Forgotten Films
View From The Top (2003)
The original idea for February's film fest was going to be 'Great scenes in bad films' which sort of speaks for itself. The main reason I didn't go forward with what is probably fertile ground is that it would have meant rewatching lots of really bad films in order to review those great scenes which doesn't sound like an entertaining way of spending any month. But I thought, just for fun I would let one slip through.
View From The Top is a dreadful film. It's the meandering story of Donna, a small town girl who dreams of becoming an international flight attendant and the trials she has to go through to reach her goal. It's Showgirls with trolly dollies, with unfocused design and inconsistent costume work and the repeated deployment of too long unfunny scenes of Mike Myers forgetting how to do comedy as an instructor. Star Gwyneth Paltrow spends most of her time looking dazed and miscast, as though she's trying to work out how the script she probably signed on for ended up turning into crap by the time it reached the set. I mean look at the hair in that picture...

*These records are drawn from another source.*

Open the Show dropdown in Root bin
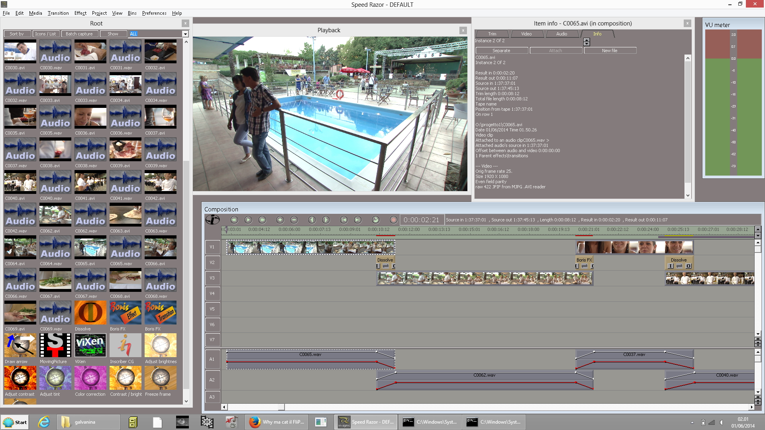Image resolution: width=765 pixels, height=430 pixels. [x=113, y=34]
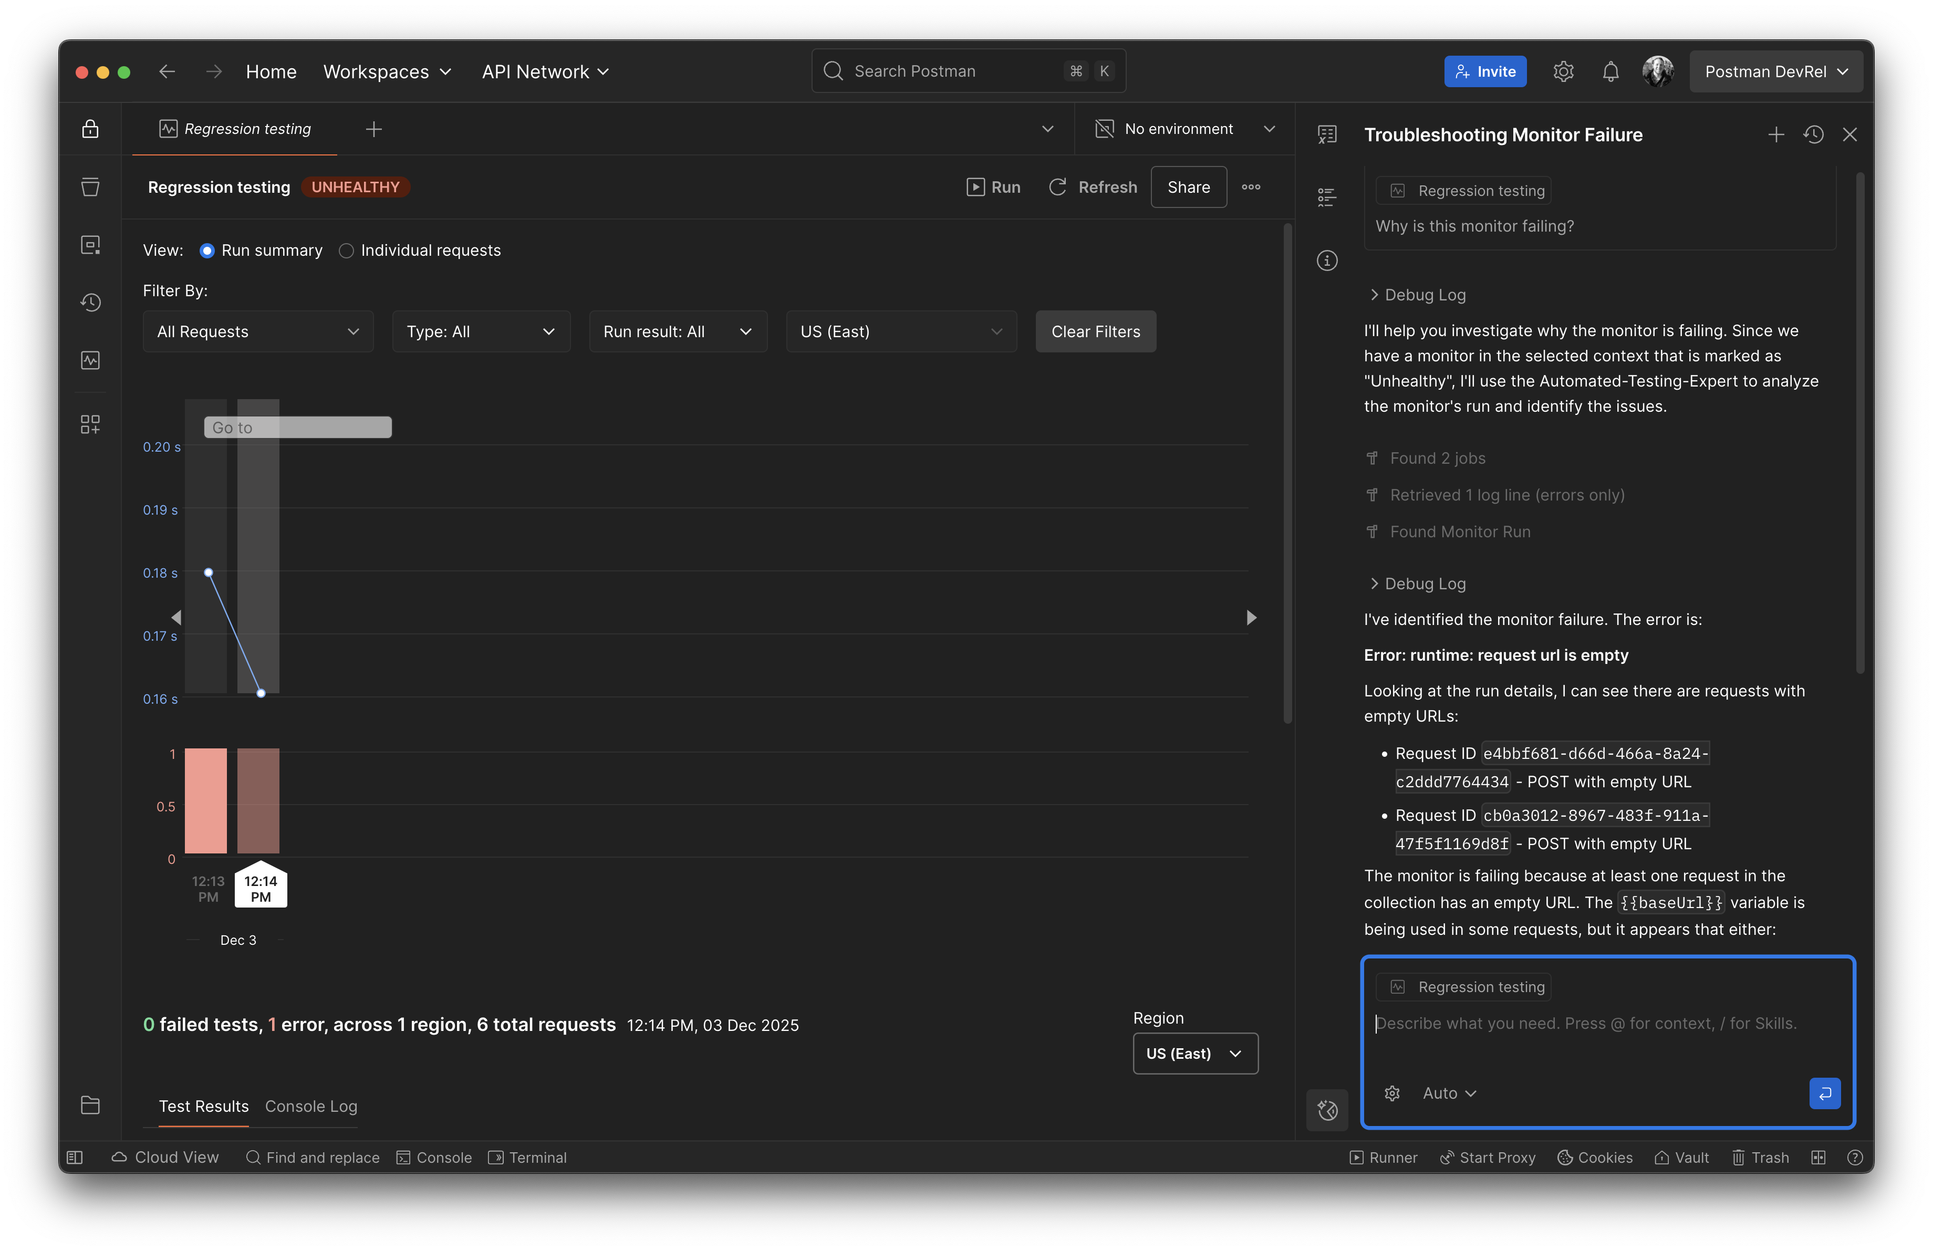Open the monitor info icon
The image size is (1933, 1251).
[x=1327, y=261]
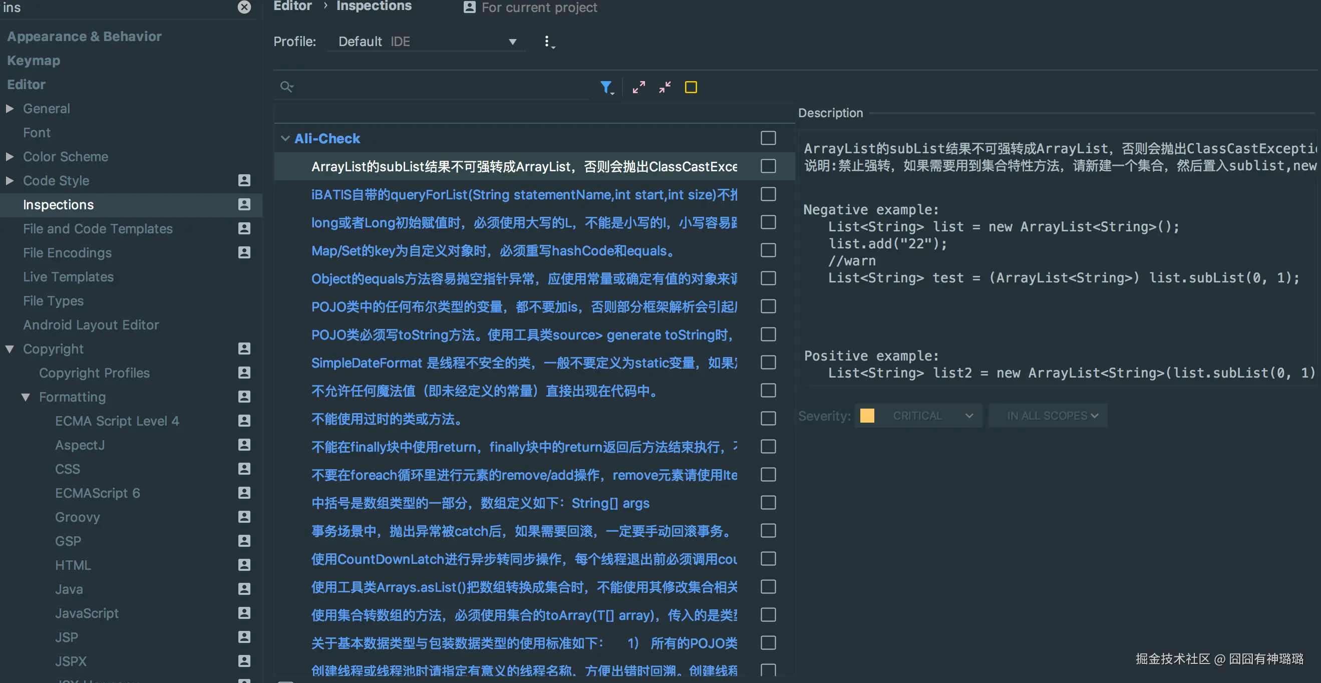Click the Collapse All arrows icon
The width and height of the screenshot is (1321, 683).
coord(665,87)
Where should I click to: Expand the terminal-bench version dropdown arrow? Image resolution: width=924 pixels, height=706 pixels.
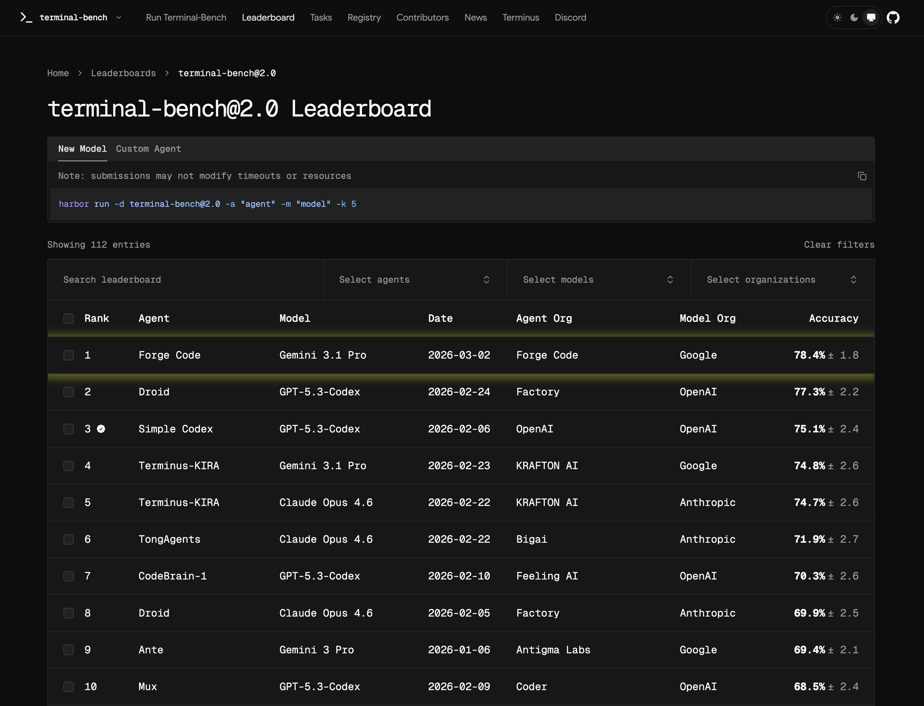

Yet, somehow at about minute seventy-five, once Donna has joined a major airline the film suddenly changes into something quite good. In fact those final ten minutes look like they were directed by someone else, as the tone calms down, Paltrow starts acting like a human being and the story seems to find a direction that its been lacking for the past hour and a quarter. At the epicentre of the transformation is the expected scene that demonstrates Donna's new jet set lifestyle.
Earlier in the film that could have meant a rather simple, cliched montage of the flight attendant grinning through a number of fabulous places. But instead director Bruno Barreto (if indeed it is he) opts to place us within a single hotel room that represents a range of destinations, the fixtures and fittings changing as the camera pans through 360 degrees to reflect the various locales. Meanwhile, Paltrow steps in and out of frame revealing dozens of costume changes as her new restless existence comes to the fore. If only the rest of the film had been this impressive and so carefully thought through.
It's just about possible to blame the rest of the films fumbles on its troubled history. As the Internet Movie Database describes, although it was completed in 2001 ready for a Christmas release, 9/11 caused it to be put back because the studio thought that a satire on flight attendants might not be such a great idea. The film sat around for a year, then after another series of edits, including the loss of Myers routine about dealing with terrorists it was finally spat out in the US in the Summer of 2003 when it was roundly ignored by everyone and then took even longer to find its way direct to dvd in the UK and it's still available.
But seriously, I wouldn't recommend it. Except for that one scene.